I’m working on a Telegram bot that is supposed to generate inline keyboard buttons from my MySQL database data. I have a table named ‘tournaments’ and want to create a button for each entry. Here is the code I have so far:
However, when I execute this code, the buttons do not show up in the Telegram bot. I can’t understand what could be wrong. As I’m relatively new to integrating PHP with Telegram bots, I’d really appreciate any guidance.
Yep, you’re rebuilding the keyboard every loop instead of collecting them. Plus you need to actually send them to Telegram’s API - lots of people miss that step. Your JSON looks fine, just make sure you’re using curl or something like that to send it.
You’re creating a fresh keyboard for each database row but never sending anything to Telegram. Your loop overwrites the keyboard variable every time, leaving you with just one button from the last tournament.
Everyone’s covered the array building part, but there’s a bigger problem here. You’re dealing with database connections, API formatting, error handling, webhook management, and all the edge cases that pop up when users start hammering your bot.
I built something similar for our company bot last year. Started with PHP, spent weeks debugging callback data issues, handling database timeouts, managing rate limits. Then I switched to automation.
Latenode connects your MySQL tournaments table straight to Telegram without all that glue code. It formats the inline keyboards automatically, handles the API calls, and rebuilds buttons when your tournament data changes.
What took me 200+ lines of PHP and constant maintenance became a simple workflow that just works. No more debugging JSON formatting or wondering if your webhook’s receiving callbacks properly.
Your loop’s messing up - you’re creating a new keyboard for each database record instead of building one keyboard with all tournaments.
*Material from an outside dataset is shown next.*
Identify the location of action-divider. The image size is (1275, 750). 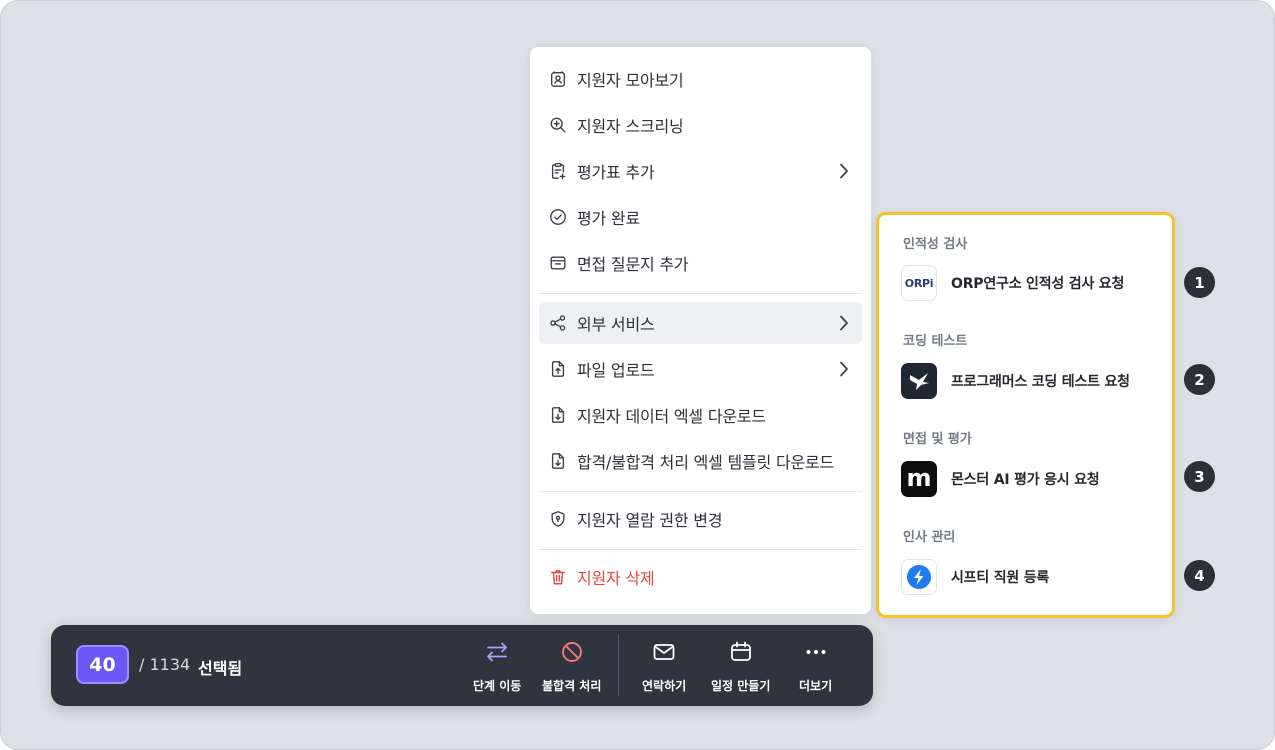
(618, 665).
Each iteration throws away the previous buttons. Grab all the button data first, then build the JSON:
Don’t forget to actually send this keyboard to Telegram’s API. It won’t show up unless you include it as the reply_markup parameter in your sendMessage or editMessageText request. And definitely use unique callback_data values - having ‘grabbed’ for everything will be a nightmare when handling responses.
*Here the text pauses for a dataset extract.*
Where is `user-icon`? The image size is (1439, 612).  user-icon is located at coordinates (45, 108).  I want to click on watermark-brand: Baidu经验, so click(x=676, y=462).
You’re recreating the entire keyboard structure in each loop iteration instead of building one keyboard with multiple buttons. Plus you’re not actually sending the keyboard to Telegram.
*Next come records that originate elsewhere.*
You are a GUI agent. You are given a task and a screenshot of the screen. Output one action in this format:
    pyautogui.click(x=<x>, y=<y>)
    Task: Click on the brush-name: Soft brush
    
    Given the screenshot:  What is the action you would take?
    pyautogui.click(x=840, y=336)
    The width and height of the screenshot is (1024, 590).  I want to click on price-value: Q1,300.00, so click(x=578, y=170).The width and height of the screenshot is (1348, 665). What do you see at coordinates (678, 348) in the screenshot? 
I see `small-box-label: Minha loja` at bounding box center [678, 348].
Here’s what’s happening: each database row overwrites the previous keyboard, so you only get the last tournament as a button.
Build an array of all buttons first, then send it once:
$buttons = [];
while ($rowData = mysqli_fetch_assoc($resultSet)) {
$buttons[] = [['text' => $rowData['tournament_name'], 'callback_data' => 'grabbed']];
}
$inlineKeyboard = json_encode([
'inline_keyboard' => $buttons
]);
// Then send via Telegram API
Honestly though, managing all this PHP code for database connections, API calls, and error handling gets messy fast. I’ve built similar tournament bots and found that using an automation platform makes this way simpler.
With Latenode, you can connect your MySQL database directly to Telegram without writing all that boilerplate code. It handles the API calls, data formatting, and even lets you set up automatic updates when tournaments change.
I set up a similar system in about 10 minutes - no PHP debugging required.
You’re overwriting the keyboard variable in each loop and never sending it to Telegram. That’s your main problem. Right now you’re creating individual keyboards instead of collecting all tournaments into one. Build an array of button rows first, then encode the complete structure once. After that, actually call the Telegram Bot API with sendMessage or editMessageText - pass your keyboard in the reply_markup parameter. Without that API call, Telegram never gets your buttons no matter how perfect your formatting is. I hit the same issue when I started with Telegram bots. The keyboard logic looks fine, but forgetting to actually transmit the data is super common. Check your network requests to make sure you’re sending data to Telegram’s servers.